A private room costs an average of $267 per day, $8,121 per month and $97,455 per year on average. Typically, semiprivate rooms cost around 80% or 90% of the price of a private room.

6 tips for senior care financial planning

  1. Talk to your parents about their finances. Talking about money is taboo in some families, but the sooner you know what state your loved one’s finances are in, the easier it will be for you to make a plan to pay for their care in the future. Ask about their assets, income, life insurance policies, government benefits and if they’ve done any planning for themselves.
  2. Have the important documents on hand. You’ll want to at least know where your parent’s insurance policies, banking, investment and any legal documents are before you make a plan. That way you can access them easily when necessary.
  3. Get professional financial advice. Talking to an expert financial planner can pay for itself in the savings you make. Look for a planner who charges a fee, which makes them legally obligated to give objective advice. They’ll help you understand what you might want to sell and when, as well as tax strategies that can help you pay for senior care.
  4. Talk to a lawyer. Senior care involves lots of legal work as well. Your parent or elderly relative might need to update their will, sign a power of attorney document or handle health care details. Elder law attorneys can also help you and your relative navigate tricky government programs like Medicare and Medicaid. Make sure your lawyer and financial planner are in touch so that they can work together to help you come up with a financial plan.
  5. Know what’s important.
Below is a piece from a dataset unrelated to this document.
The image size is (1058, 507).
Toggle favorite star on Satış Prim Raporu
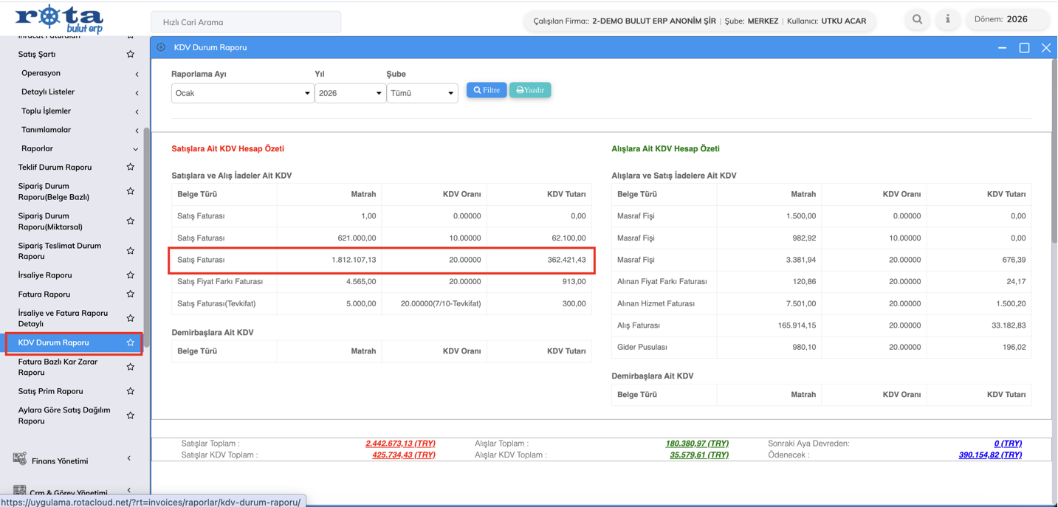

Make sure you know what the person you’re taking care of wants. Do they want to stay at home or would they want to move into an assisted living home? Are they concerned about being a burden to their children or do they expect younger family members to take care of them?
  6. Think about how it’ll affect your personal finances. Factor in costs like travel, time off work and other expenses that you and your siblings might have to pay out of pocket. Make sure you budget for regular unexpected costs associated with senior care when planning your personal finances.

How to avoid medical debt when caring for a loved one

If you’re caring for an elderly parent or senior relative, there are quite a few ways to keep medical debt under control while still providing quality care.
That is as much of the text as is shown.